10. An administrator wants to implement lock-and-key access to a host within the company network for specific users who are connecting from outside the company network. What type of ACL would best suit the situation?
A. Dynamic
B. Reflexive
C. Extended
D. Time-based

11. What type of ACL should the network administrator implement to limit Internet traffic during peak hours of the day?
A. Dynamic
B. Policy-based
C. Reflexive
D. Time-based

12. Which statement correctly describes a reflexive access list?
A. An ACL that allows IP traffic for sessions originating from inside the network, while denying traffic for sessions originating from the outside.
B. An ACL that controls traffic based on the time.
C. An ACL that uses an extended list to block users from traversing a router until they are authenticated.
D. An ACL that only identifies the source of traffic.

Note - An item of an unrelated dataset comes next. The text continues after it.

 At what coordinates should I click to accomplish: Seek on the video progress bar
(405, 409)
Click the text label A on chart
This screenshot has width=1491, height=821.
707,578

13. Categorize the following descriptions with the appropriate ACL type.
Descriptions:
Only checks source address.
Access list numbers 100 to 199.
Checks protocol and port numbers.
Only permits or denies entire protocols based on the network address.
Access list numbers 1- to 99.
Checks source and destination addresses.

Categories:
Standard IP ACL
Extended IP ACL

14. Assuming the following ACL is correctly applied to a router interface, which two statements describe traffic on the network? (Choose two.)

access-list 199 deny tcp 178.15.0.0 0.0.255.255 any eq 23
access-list 199 permit i p any any

A. All FTP traffic from network 178.15.0.0 will be permitted.
B. All Telnet traffic destined for network 178.15.0.0 will be denied.
C. Telnet and FTP will be permitted from all hosts on network 178.15.0.0 to any destination.
D. Telnet will not be permitted from any hosts on network 178.15.0.0 to any destination.
E. Telnet will not be permitted to any host on network 178.15.0.0 from any destination.